Unfortunately, Twitter reported recently that the number of current quarter users increased only 1% over the prior quarter. Needless to say, that did not help its case with investors.
To counter this apparent stagnation in growth, Twitter has recently created a new client app by the name of Nuzzel. This new app shows traditional Twitter users which links are sent out the most with those that a user follows.
Additionally, a new moments tab was added to bring even more relevant content directly to users.
Yet, one of the biggest problems facing users is still how to find the vast volume of content that Twitter continues to accumulate. For example, how can a student doing research, or a professional looking for information on a specific topic search through Twitter to gain access quickly?
But, what if Twitter were acquired by Microsoft and integrated into the Office suite?
Now, just imagine, having the social network power of tweeting directly from Outlook. An email (or sections of it) could easily be tweeted out to group(s) with speed of a few mouse clicks – right before it is sent to its intended recipients.

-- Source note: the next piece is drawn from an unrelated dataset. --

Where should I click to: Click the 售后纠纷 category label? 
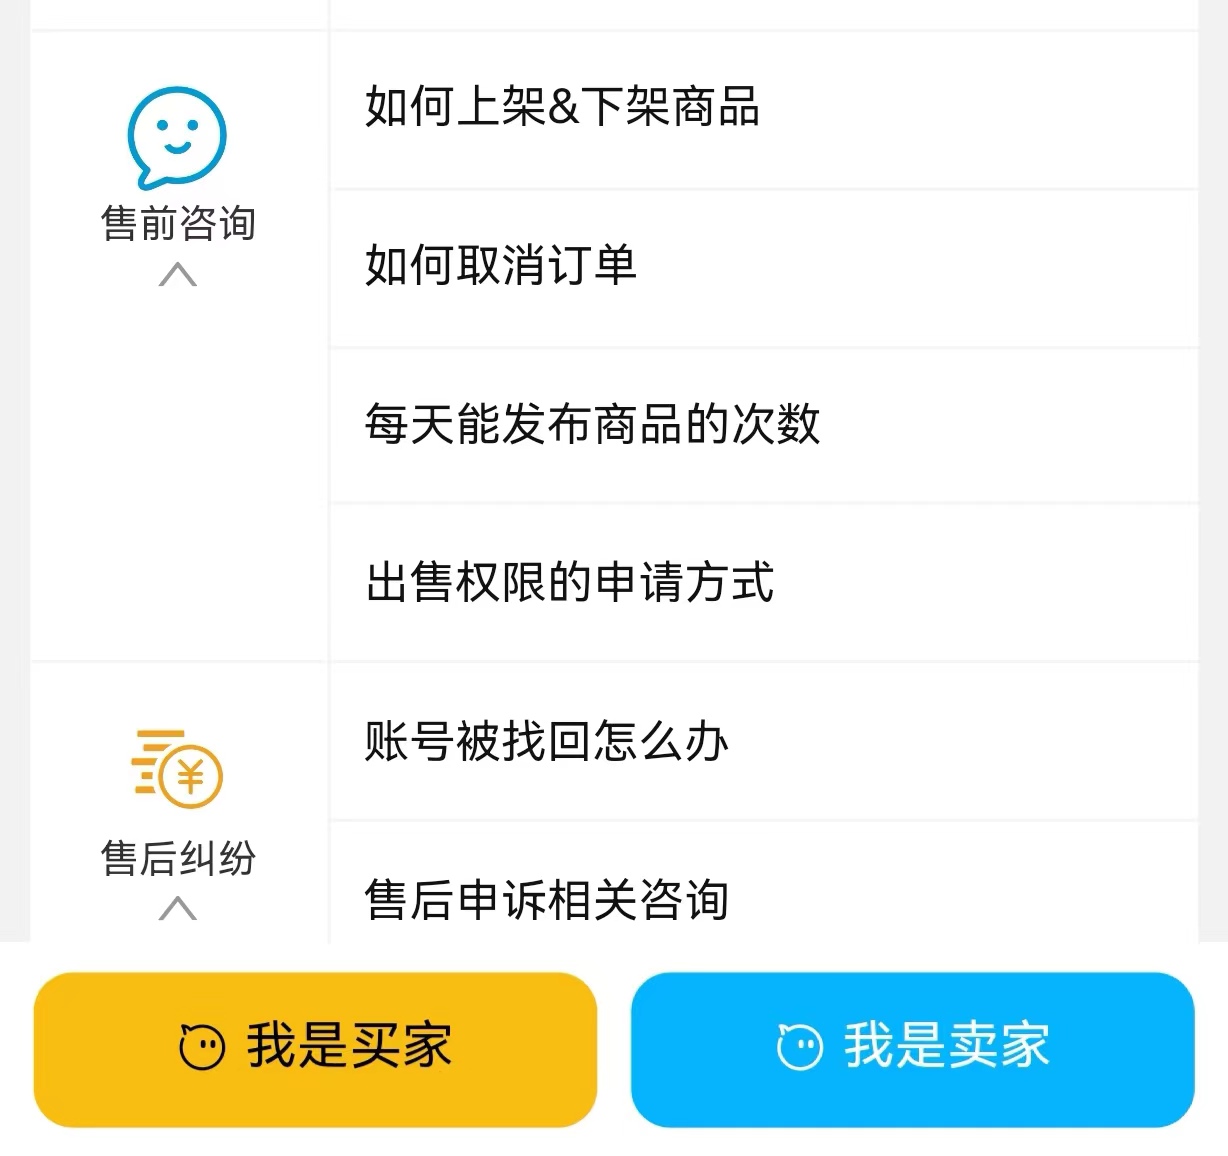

Or, imagine during composition of a Word doc the ability to tweet out all (or part) of a doc to selected groups?
Excel would benefit by again allowing all (or part) of a spreadsheet to tweeted out to a group(s).
In PowerPoint, (and yes even Publisher) entire presentations could be tweeted to selected groups too. The near instant feedback alone would be worth the price.
Sadly, only Access might be left behind – the need to tweet tables or an entire database would not be at the top of most user’s needs.